◆ **What is required**: What you write must be the lines from the one holding "This screenshot has width=581, height=448." through the final line of the records below, reproduced exactly, minus the pictures.
····················
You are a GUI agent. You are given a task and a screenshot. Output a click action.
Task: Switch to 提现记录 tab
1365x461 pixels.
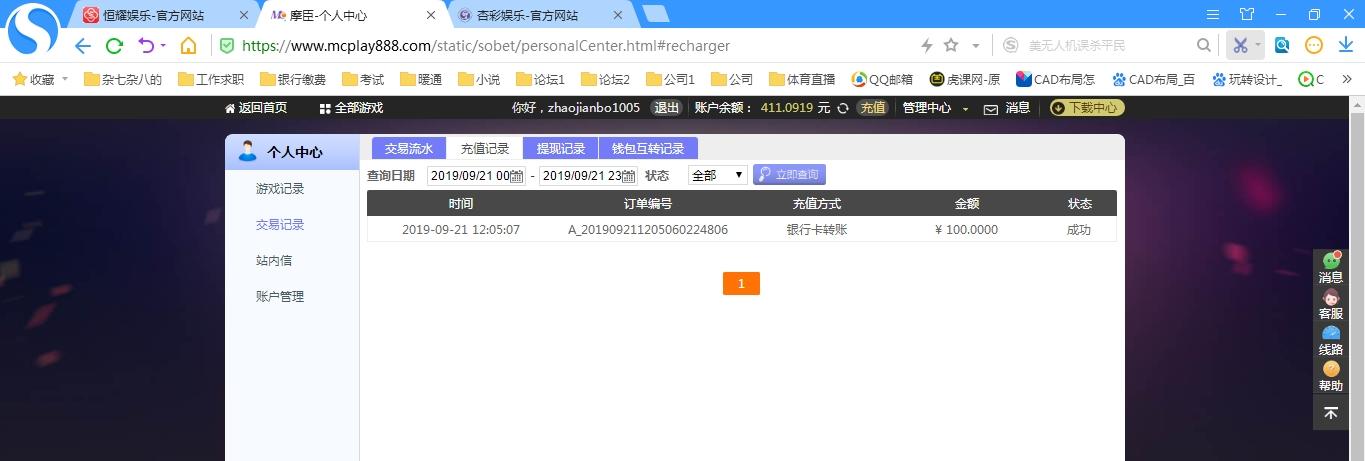(560, 148)
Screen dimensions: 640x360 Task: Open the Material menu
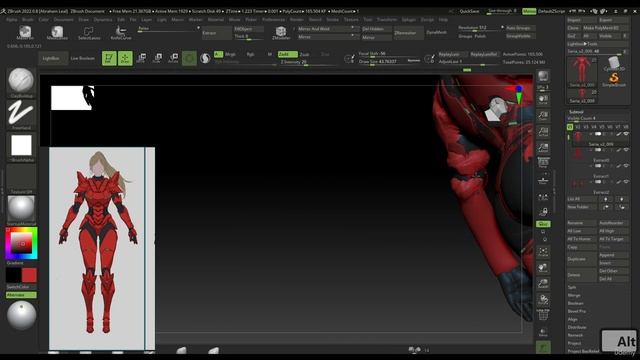click(x=216, y=20)
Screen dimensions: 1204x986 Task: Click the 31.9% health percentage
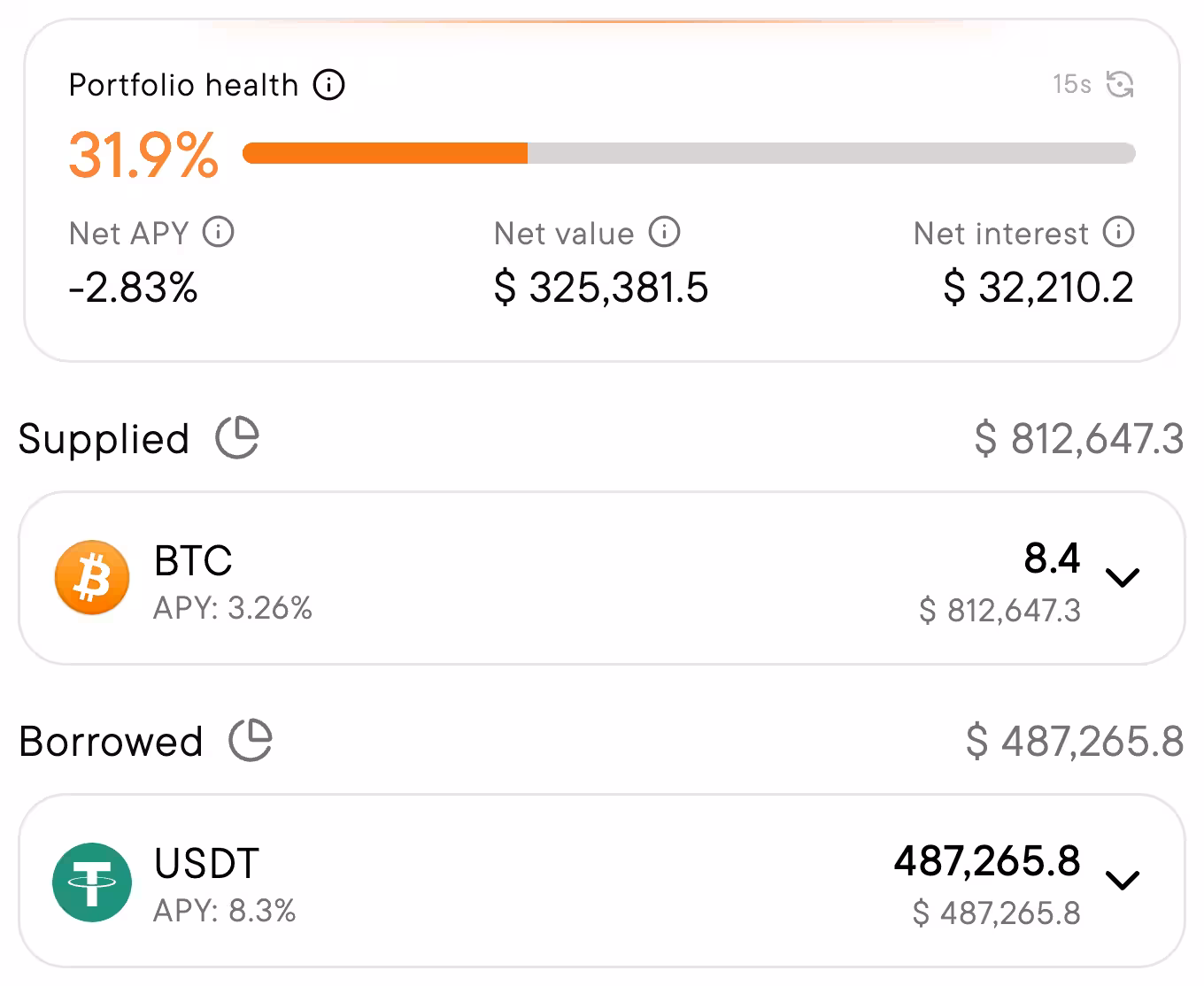(143, 153)
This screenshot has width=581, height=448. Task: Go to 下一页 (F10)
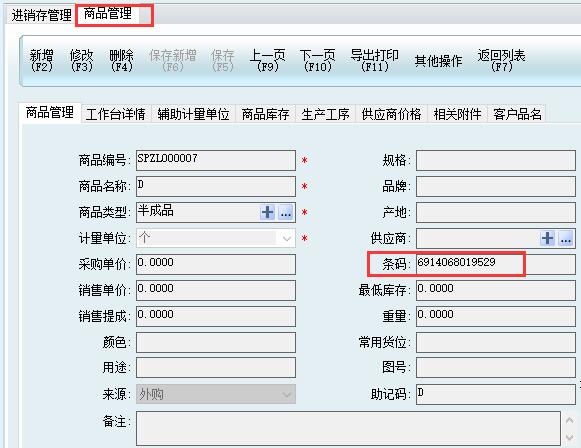tap(318, 61)
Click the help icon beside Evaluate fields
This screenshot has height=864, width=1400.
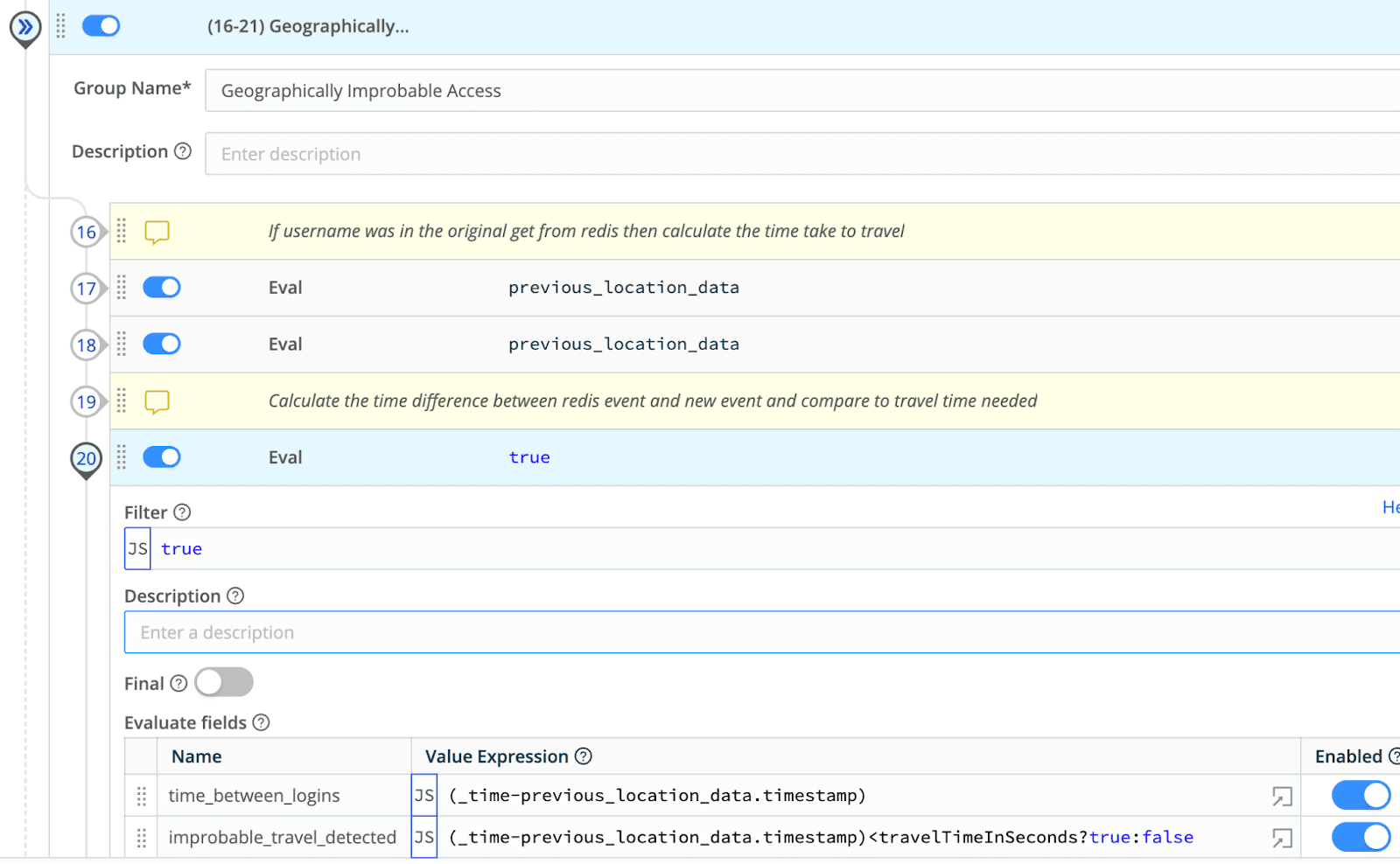tap(261, 723)
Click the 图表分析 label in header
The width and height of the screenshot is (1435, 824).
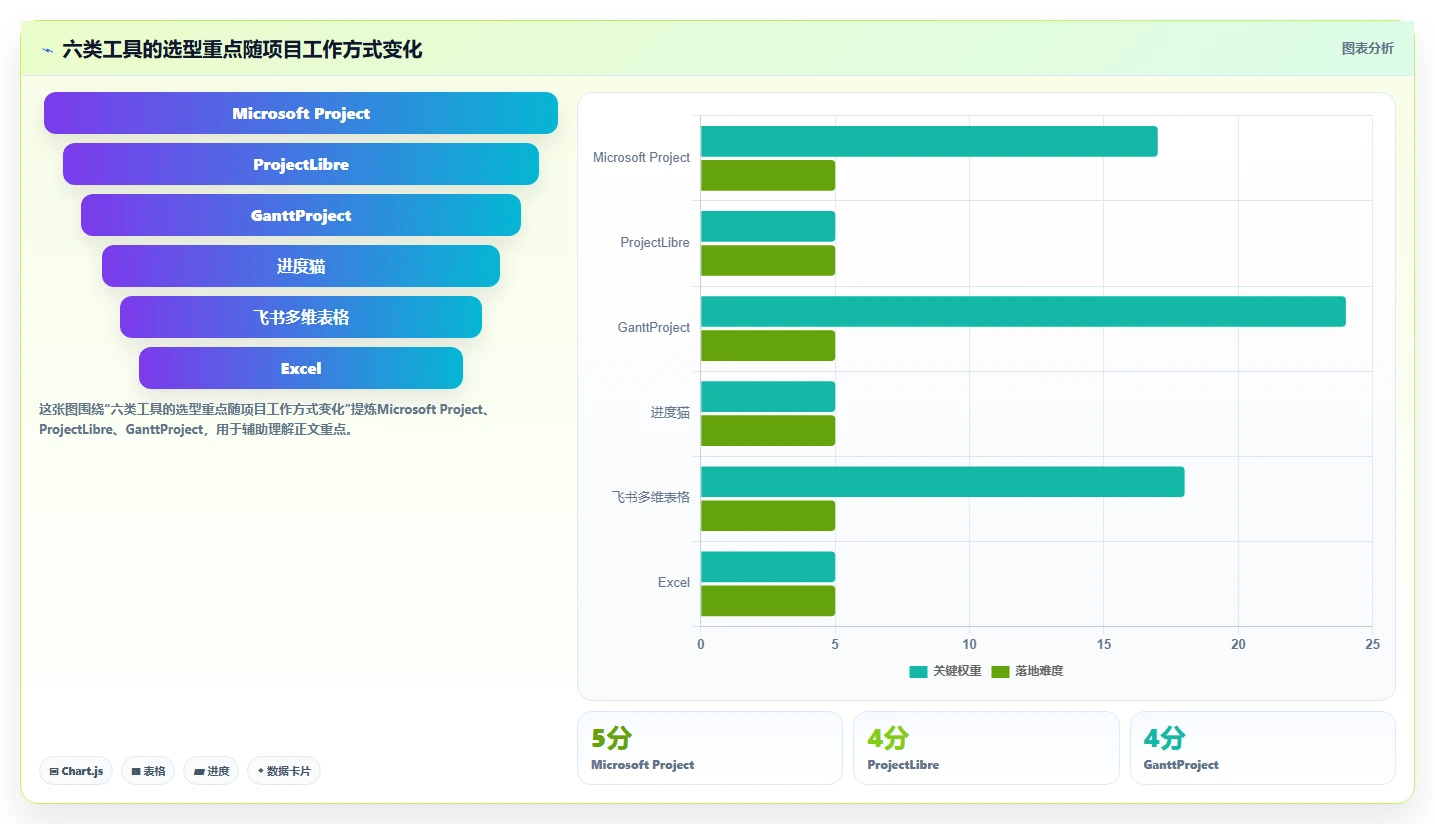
····················
◆ **Exercise result**:
This screenshot has width=581, height=448. Task: Go to 下一页 (F10)
tap(318, 61)
Click the help icon beside Evaluate fields
This screenshot has height=864, width=1400.
tap(261, 723)
Click the 图表分析 label in header
The width and height of the screenshot is (1435, 824).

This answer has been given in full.